Having thus described exemplary embodiments of the present invention, it should be noted by those skilled in the art that the within disclosures are exemplary only and that various other alternatives, adaptions and modifications may be made within the scope of the present invention. Accordingly, the present invention is not limited to the specific embodiments as illustrated herein.

Claims

1. An apparatus for heating solids comprising:

a heater shell having a roof, sides and a bottom defining a solids heating chamber; a removable feed conduit passing through said heater shell, said conduit having an inlet portion outside said heating chamber, an outlet portion inside said heating chamber and a mid portion therebetween, wherein solids are passed through said feed conduit into said heating chamber for heating;

a mounting tube having a bottom end integrally attached to said heater shell and a top end, said mounting tube having an inside diameter large enough for said feed conduit to pass therethrough;

a first flange extending radially outward from the mounting tube top end;

a second flange extending radially outward from said feed conduit mid portion, said second flange being adapted to releasably seat upon said first flange to position said feed conduit within said mounting tube and heating chamber;

means for heating said solids within said heating chamber; and

means for removing the heated solids from the heating chamber.

2. An apparatus according to claim 1 wherein a plurality of feed conduits and mounting tubes are provided on said heater shell roof for introducing solids into said heating chamber.

3. An improved apparatus according to claim 2 in which said feed conduits are all substantially the same length and have said second flange located at the same position along said feed conduit.

4. An apparatus according to claim 2 in which the heater shell roof is inclined and wherein the outlet portions of the feed conduits are all positioned at the same vertical height relative said disengager means within said heating chamber by varying the length of said mounting tubes along the inclined roof of said heater shell.

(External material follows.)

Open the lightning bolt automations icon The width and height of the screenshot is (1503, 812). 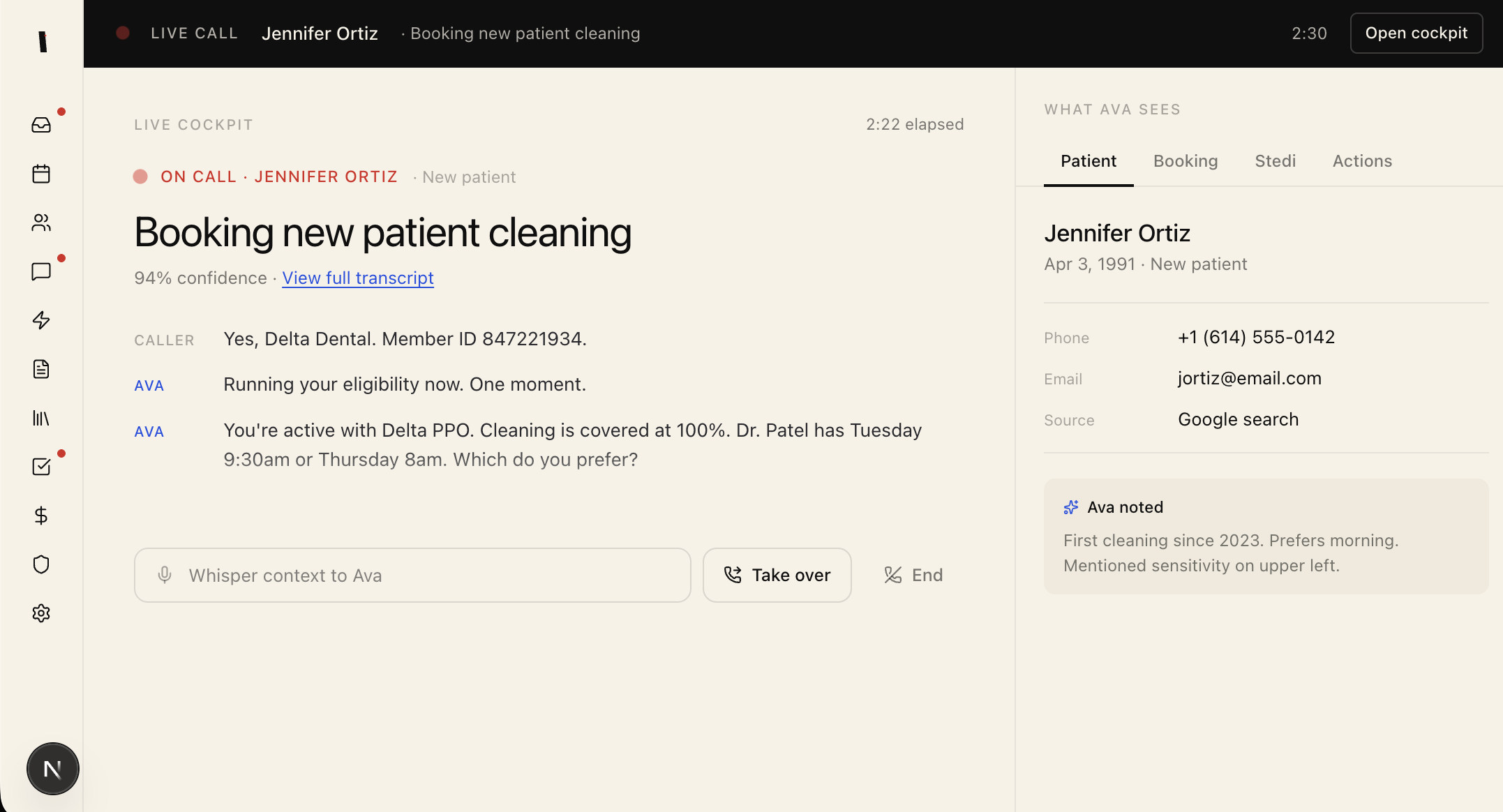(41, 320)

5. An apparatus according to claim 1 including means for cooling the outlet portion of said feed conduit disposed within said heating chamber.

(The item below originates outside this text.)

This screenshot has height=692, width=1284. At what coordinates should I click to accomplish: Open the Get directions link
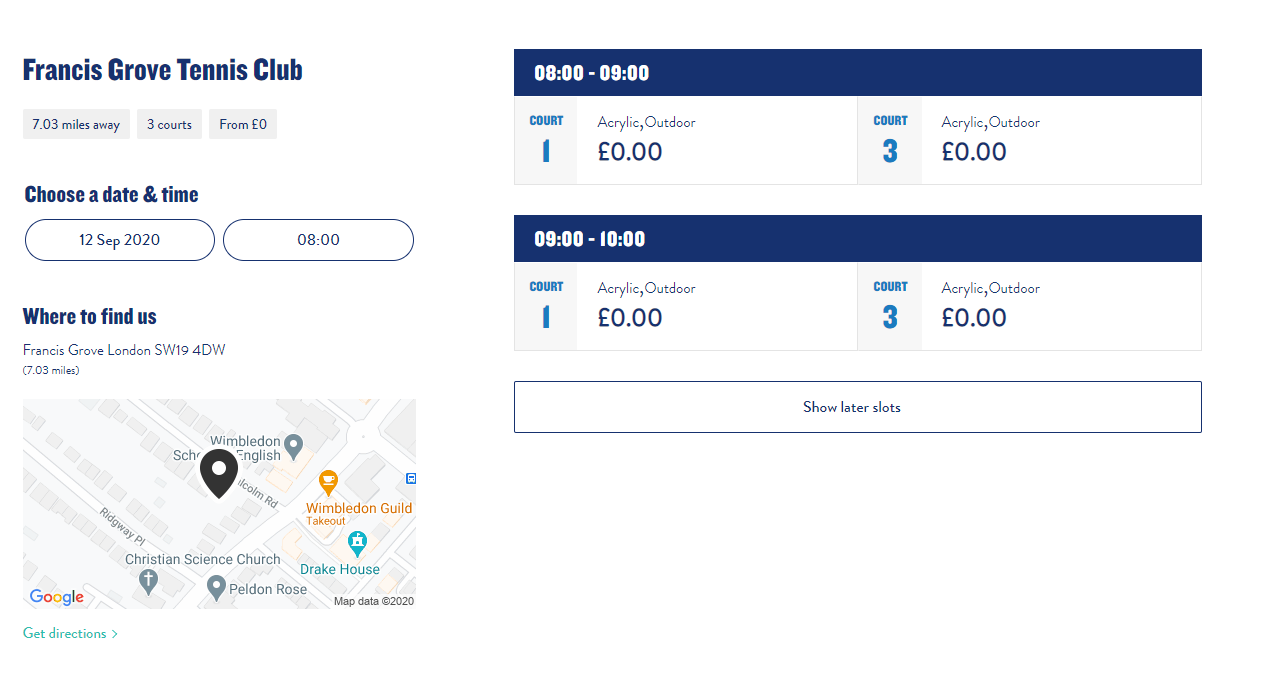(x=65, y=634)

6. An improved apparatus according to claim 5 wherein said cooling means includes a jacket tube surrounding said feed conduit outlet portion and defining a cooling zone between said feed conduit and said jacket tube.

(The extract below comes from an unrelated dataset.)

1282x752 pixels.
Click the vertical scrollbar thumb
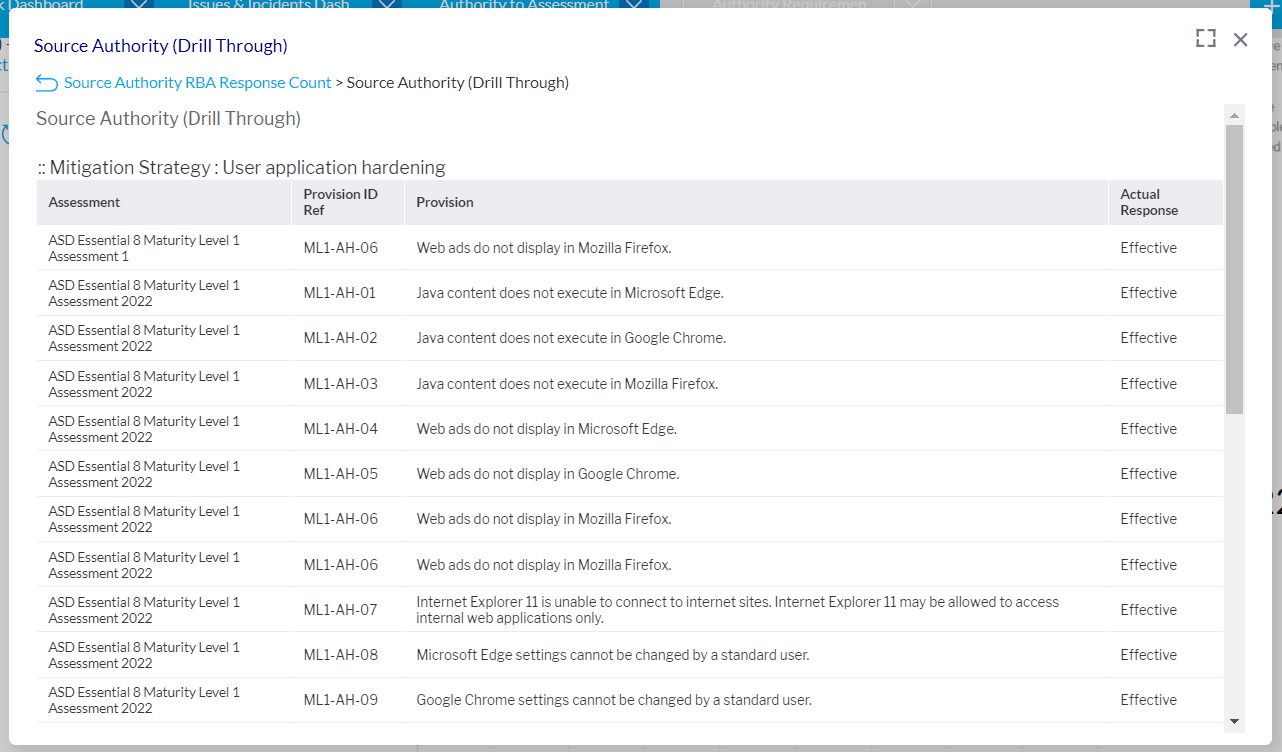1234,268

7. An improved apparatus according to claim 6 wherein said jacket tube includes a cooling medium inlet and a cooling medium outlet for passing cooling medium through said cooling zone.

8. An apparatus according to claim 1 wherein said means for heating said solids includes a hot gas inlet for introducing hot gas into said heating chamber for heating said solids and a gas outlet associated with the heater shell bottom for removing partially cooled gas from said heating chamber, said apparatus further comprising:

individual disengager means associated with each gas outlet such that solids are deflected by said disengager means relative said hot flue gas outlets and are prevented from entering the gas outlet;

means for coaxially mounting said gas outlets downstream of and displaced from said feed conduit outlet portion; and

means for positioning said disengager means intermediate the gas outlet and the feed conduit outlet portion.